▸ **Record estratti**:
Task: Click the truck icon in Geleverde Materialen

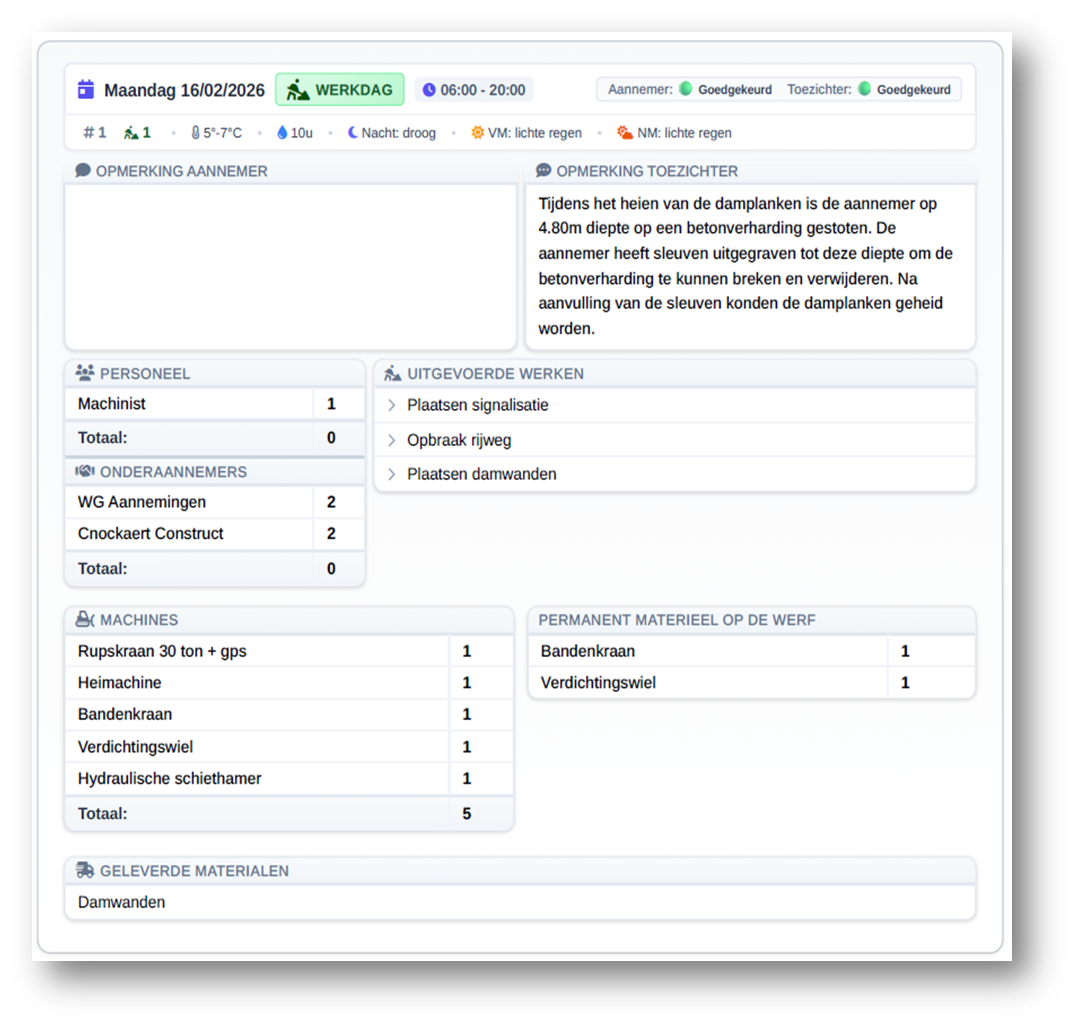Action: pyautogui.click(x=85, y=871)
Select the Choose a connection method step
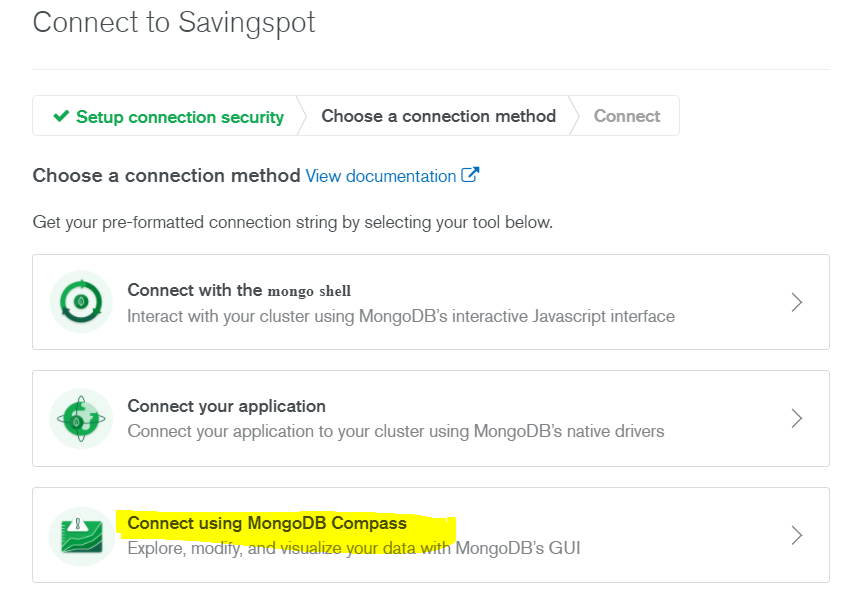This screenshot has height=597, width=844. coord(438,116)
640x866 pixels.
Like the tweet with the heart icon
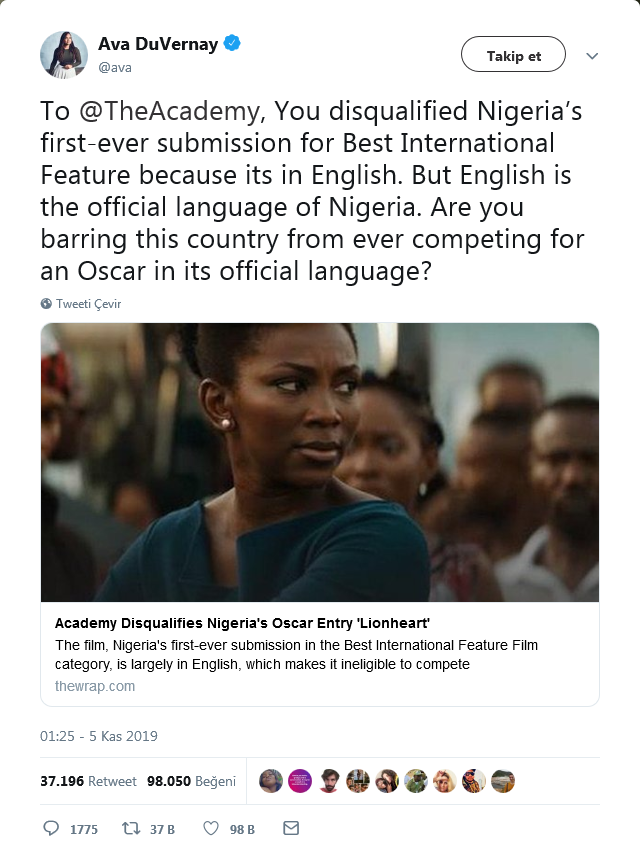pyautogui.click(x=209, y=828)
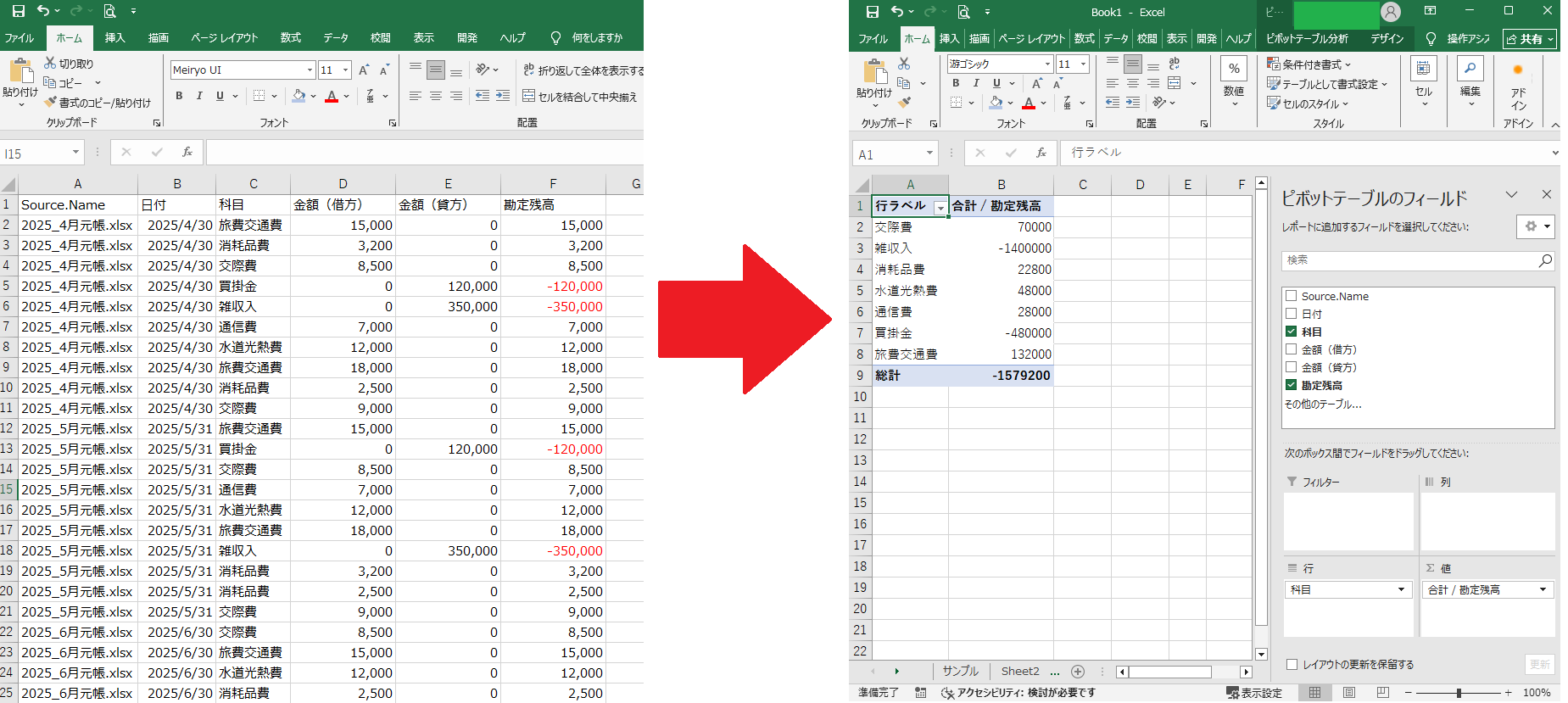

▸ **OBIETTIVO**: Riscrivi tutto il materiale sostituendo "icon" con "button" e lasciando invariato il resto. Ometti le immagini nella risposta.

▸ **RISPOSTA SCRITTA**:
Task: Click the truck button in Geleverde Materialen

Action: pyautogui.click(x=85, y=871)
Select the Choose a connection method step
This screenshot has height=597, width=844. coord(438,116)
640x866 pixels.
Like the tweet with the heart button
pyautogui.click(x=209, y=828)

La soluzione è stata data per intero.